Q1 博士後期課程への進学を決めたきっかけ・動機は何でしょうか。
 進学を決めたのは自身の研究を納得できる所まで進めたいと考えたからです。私は日本の小型哺乳類を研究対象とした系統地理学的解析をテーマに研究に取り組んでいますが、近年の技術の発展に伴って解析手法の幅は広がり続けています。やりたいことはいくらでも挙げられますが、修士課程までの時間でできることは余りにも限られています。自身の研究分野への理解が甘いまま終わらせてしまうには忍びなく、博士後期課程への進学を決定しました。何かをやり残したと感じている人や、新しいことを初めてみたい人は一つの転換点として進学を検討してみてもいいと思います。

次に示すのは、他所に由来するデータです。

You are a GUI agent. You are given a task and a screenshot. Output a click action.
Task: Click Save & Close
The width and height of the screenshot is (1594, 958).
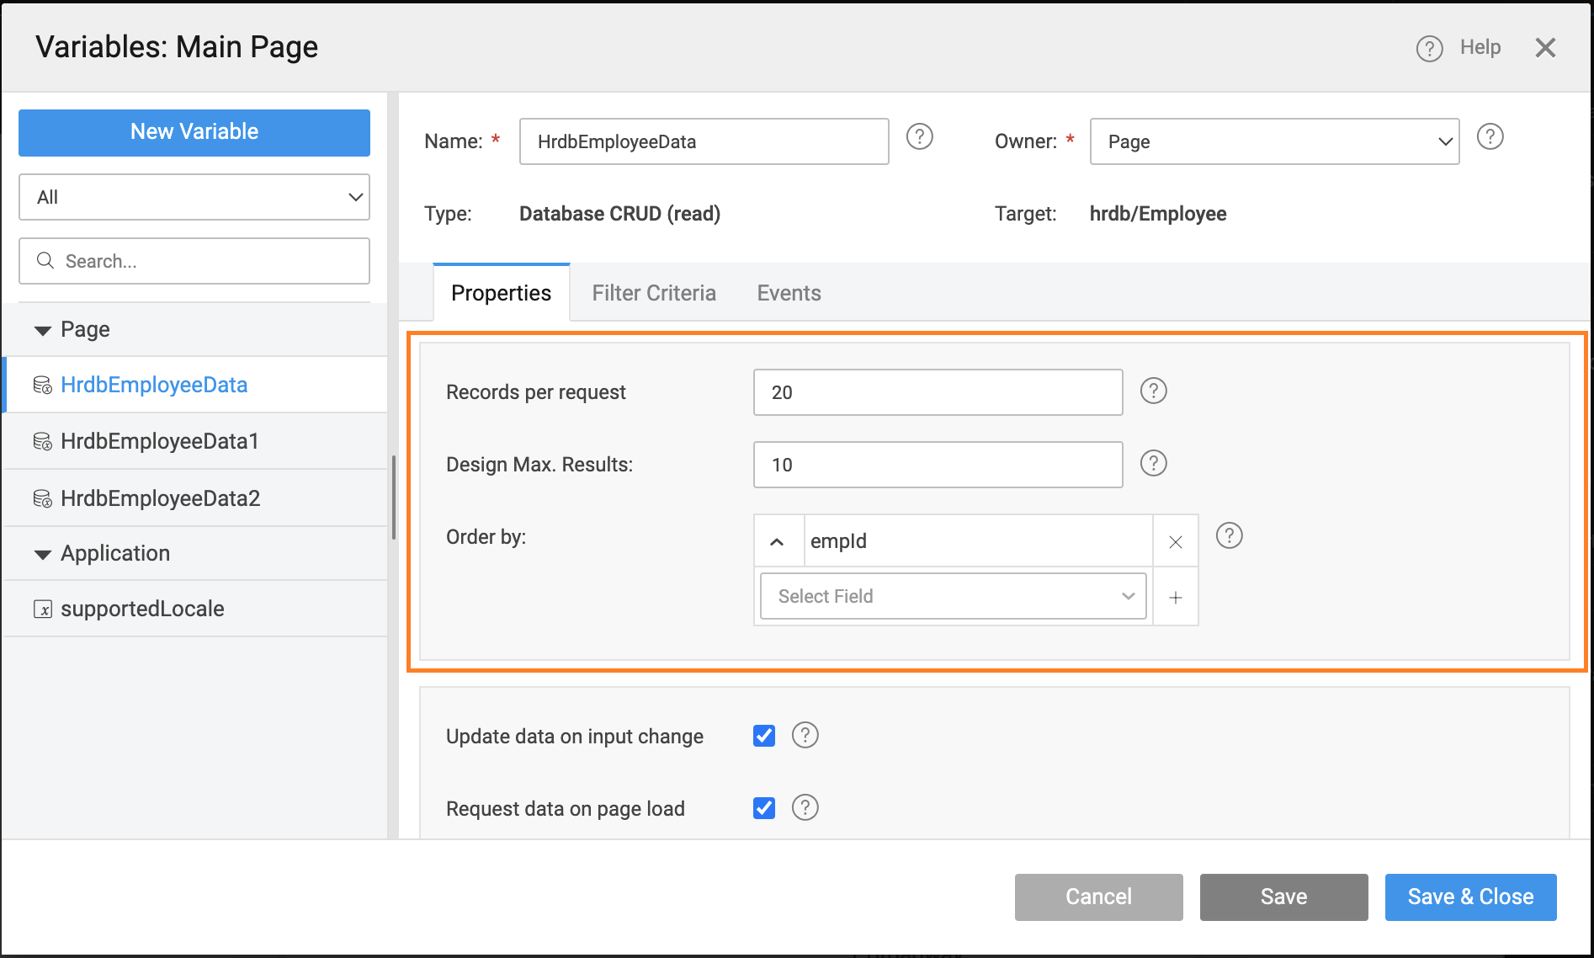click(1469, 897)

Q2 博士後期課程に進んでよかったことは何でしょうか。
 修士課程までは何となく進学して来る学生も多いかもしれませんが、博士後期課程となるとほとんどの学生は何らかの意志のもと選択した進路であるでしょう。それだけに自身の研究に対しては責任を感じることになります。博士後期課程は卒業に必要な単位数も少なく、研究に集中できる環境が整っていますが、自身の選択であるという意識はそれ以上に研究へのモチベーションを高めてくれます。自分の研究への姿勢が変わるきっかけにもなったと思っています。

Q3 就職や経済的な面で不安はありましたか?
 博士後期課程の後の進路について具体的な計画を決めていたわけではないので、就職に関する不安はありました。職種によってはこの経歴が足枷になるようなことがあるかはわかりませんが、研究方面へ進む可能性が少しでもあるのなら博士後期課程に進むことには十分意義があります。

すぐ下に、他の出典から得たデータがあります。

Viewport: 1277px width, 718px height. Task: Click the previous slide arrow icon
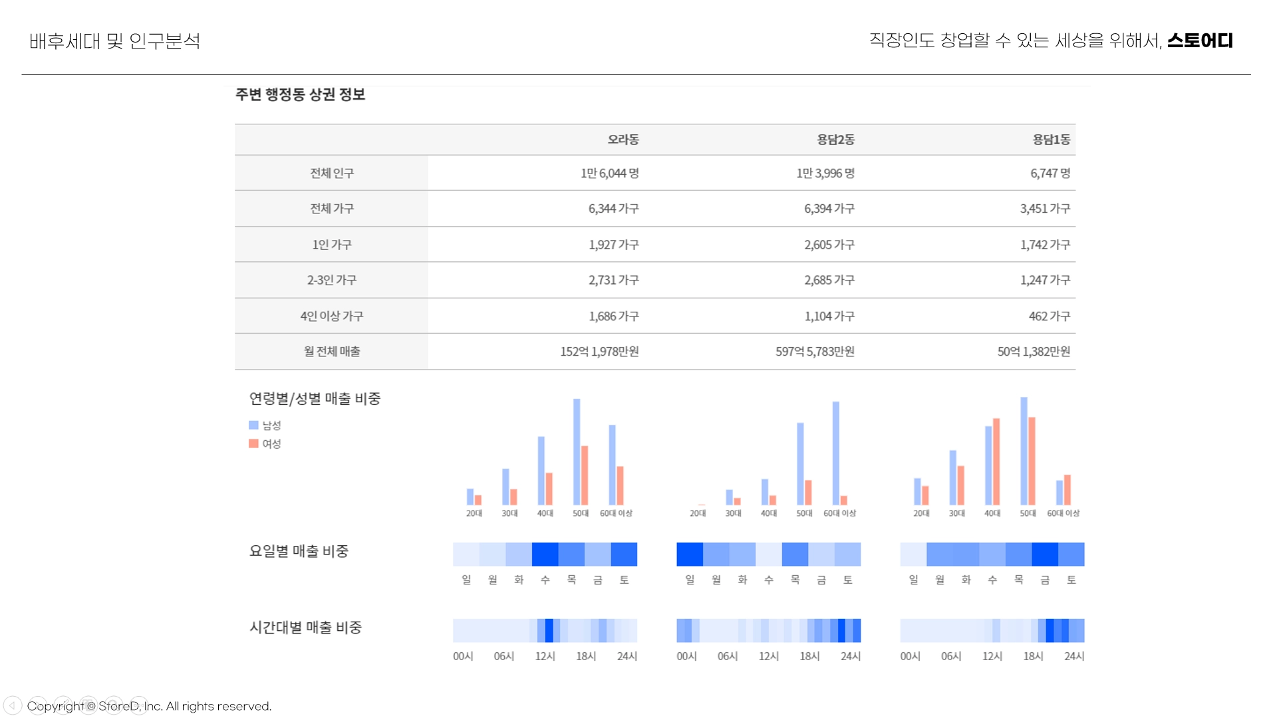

 私は日本学術振興会(学振)に特別研究員として採択され研究費と研究奨励費を受け取っています。その他にも大学は公的機関・民間団体による補助金・助成金制度を紹介しています。学内では授業料の減免制度などに加えて最近はDX博士人材フェローシップ制度も加わり、支援体制も充実してきています。積極的な情報収集をお薦めします。

Q4 後輩にメッセージをお願いします。
 これまでの研究生活が理想通りとはいかなかった方もいると思いますが、研究室にはそれぞれの特色や方針というものがあります。自分に向いていないと断じる前に一度検討してみてはどうでしょうか。博士課程から新しい事を始めるのが遅すぎるということはありません。
 研究活動で培われるものは専門分野の知識・見識だけではありません。論理的・批判的な思考力、研究の計画を立て、内容を他者に伝える能力は将来どんな道に進んでも役に立つものです。この経験が無駄になることはないと思っています。